Prove that the mean deviation for $y$ is equal to the mean deviation for $x$, i.e., $$ \mu.D_y = \mu.D_x $$ if $$ y_{i} = x_{i} \pm 3 ,\mbox{ where } i=1,2,\ldots, n, $$ and $x_i$ are ungrouped data.
$\textbf{Attempt}$: \begin{align*} \mu.D_y &= \mu.D_x \\ \dfrac{\displaystyle{\sum_{i=1}^n} |y_i-\overline{y}|}{n} &= \dfrac{\displaystyle{\sum_{i=1}^n} |x_i-\overline{x}|}{n} \\ \sum_{i=1}^{n}|(x_i\pm 3)-\overline{y}| &= \sum_{i=1}^{n}|(y_i\pm 3)-\overline{x}| \\ \end{align*}
I'm trying to prove it like this, but I don't know how to complete the solution.
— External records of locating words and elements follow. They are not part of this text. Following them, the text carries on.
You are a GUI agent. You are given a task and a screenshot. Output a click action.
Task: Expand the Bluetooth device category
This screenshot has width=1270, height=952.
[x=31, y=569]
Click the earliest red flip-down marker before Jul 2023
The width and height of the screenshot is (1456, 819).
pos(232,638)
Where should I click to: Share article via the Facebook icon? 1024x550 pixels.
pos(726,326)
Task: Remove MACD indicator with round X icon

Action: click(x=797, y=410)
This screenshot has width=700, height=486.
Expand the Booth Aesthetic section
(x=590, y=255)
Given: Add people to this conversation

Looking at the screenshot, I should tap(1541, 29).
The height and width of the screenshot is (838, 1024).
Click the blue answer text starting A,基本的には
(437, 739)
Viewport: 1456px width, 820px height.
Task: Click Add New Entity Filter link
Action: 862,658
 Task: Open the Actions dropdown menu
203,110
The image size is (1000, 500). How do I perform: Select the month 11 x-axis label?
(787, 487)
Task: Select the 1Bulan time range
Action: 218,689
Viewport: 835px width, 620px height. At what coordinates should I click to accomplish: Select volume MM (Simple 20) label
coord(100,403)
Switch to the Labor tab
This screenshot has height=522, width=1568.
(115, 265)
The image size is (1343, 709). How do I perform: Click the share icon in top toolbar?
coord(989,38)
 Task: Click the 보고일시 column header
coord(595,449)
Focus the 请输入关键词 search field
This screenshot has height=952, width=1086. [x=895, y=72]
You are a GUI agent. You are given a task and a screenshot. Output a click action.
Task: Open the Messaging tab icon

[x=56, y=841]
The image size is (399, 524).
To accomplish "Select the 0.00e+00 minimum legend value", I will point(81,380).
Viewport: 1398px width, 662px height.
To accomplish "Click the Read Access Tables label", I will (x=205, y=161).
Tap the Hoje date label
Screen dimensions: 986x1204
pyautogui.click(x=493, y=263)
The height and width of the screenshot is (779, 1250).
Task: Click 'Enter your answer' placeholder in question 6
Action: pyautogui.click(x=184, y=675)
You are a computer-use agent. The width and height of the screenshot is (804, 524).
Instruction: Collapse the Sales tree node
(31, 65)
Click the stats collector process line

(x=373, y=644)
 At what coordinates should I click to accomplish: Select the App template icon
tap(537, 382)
Let $\overline{x}$ be the mean of ungrouped data $x_1,\ldots, x_n$. Then the mean deviation for $x_i$ is $$ \mu.D_x = \frac{1}{n}\sum_{i=1}^{n}|x_i-\overline{x}|. $$ Suppose $y_i=x_i+3$ for each $1\leq i\leq n$. Then the mean for $y_i$ is $$ \color{blue}{\overline{y}} =\frac{1}{n} \sum_{i=1}^n y_i =\frac{1}{n}\sum_{i=1}^n (x_i+3) = \frac{1}{n} \sum_{i=1}^n x_i + \frac{3n}{n} \color{blue}{= \overline{x} + 3}. $$ Thus the mean deviation for $y_i$ simplifies as \begin{align*} \mu.D_y &= \frac{1}{n}\sum_{i=1}^n |y_i-\overline{y}| \\ &= \frac{1}{n}\sum_{i=1}^n |(x_i+3)-(\overline{x}+3)| \\ &= \frac{1}{n}\sum_{i=1}^n |x_i-\overline{x}| \\ &= \mu.D_x. \end{align*}
We obtain a similar result if $y_i=x_i-3$ for each $1\leq i\leq n$.